Tiempos de cuarentena


Han llegado tiempos de añorar, de echar de menos.

Intentamos llenar el vacío que sentimos en las manos, por no poder tocar a quiénes queremos, tecleando te quieros que siempre estuvieron presos dentro de nosotros y que nunca nos atrevimos a dejar escapar de los labios. También intentamos sustituir el brillo que nos transmitían los ojos de esas personas por la luz artificial de las pantallas, y lanzamos besos al aire esperando que éste los haga llegar a sus destinatarios.

Ahora es cuando nos damos cuenta de que los sonidos que nos invadían los oídos en aquellas tardes con sabor a cerveza fría y olor a bares no eran simples voces y risas, eran la banda sonora de nuestra vida, que, sin apenas saberlo, se había convertido en nuestra canción favorita. Ahora es cuando nos apetece leer, leer a las personas, escuchar esas historias viejas que retumbaban en las paredes del salón en las comidas familiares, volver a leer en braille, con caricias, los versos aliquebrados que se ahogaban en lágrimas que intentábamos secar.

¿Quién nos devolverá todo el tiempo que nos debemos? Las horas pasan sin ni siquiera detenerse a pedir perdón, a disculparse por el miedo y la incertidumbre que dejan a su paso. Ahora la ventana desde la que vemos el mundo se limita a ser la ventana de nuestra casa, algunos ni siquiera pueden permitirse el lujo de ver esta función a través de un cristal. Ahora los superhéroes no llevan capa, llevan batas, guantes, mascarillas, uniformes e incluso escobas. Por fin escuchamos aplausos que no van dirigidos a un gol, que se dirigen a esas personas que llevan siendo héroes toda su vida, pero que ahora son soldados que luchan en esta guerra en la que en el otro bando hay algo que, sin ni siquiera verlo, ha convertido los besos en el arma más peligrosa.

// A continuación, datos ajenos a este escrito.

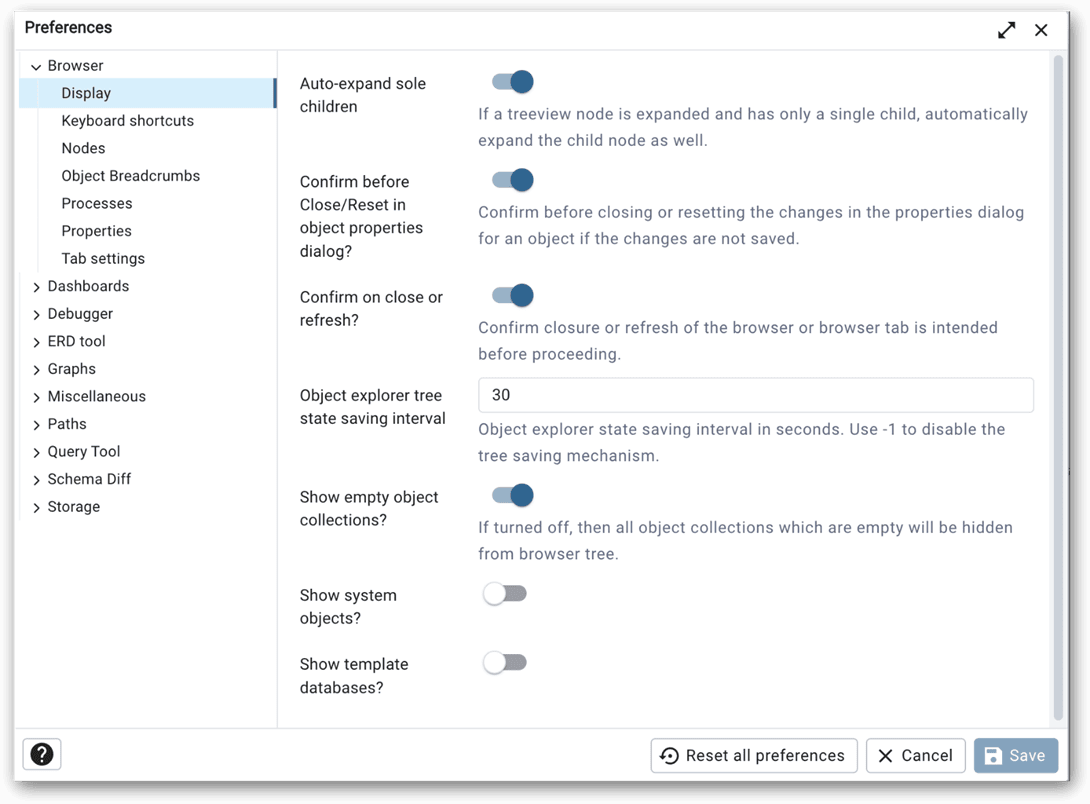Viewport: 1090px width, 804px height.
Task: Open the Object Breadcrumbs settings
Action: [x=130, y=176]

Pero quizá esto es lo que necesitábamos, un golpe fortuito al reloj, una señal de “stop” que nos hiciese dejar de caminar siempre hacia el mismo lado, pararnos a mirar la vida y no solo verla pasar. Quizá nos hayamos dado cuenta de que no importa de dónde vengamos, que al final todos acabamos siendo pedazos de papel sobrevolando una hoguera e intentando esquivar el fuego, viendo como algunos se van convirtiendo en cenizas.

Tal vez nos haya hecho falta una pandemia para darnos cuenta de que, a veces, el virus más despiadado somos nosotros.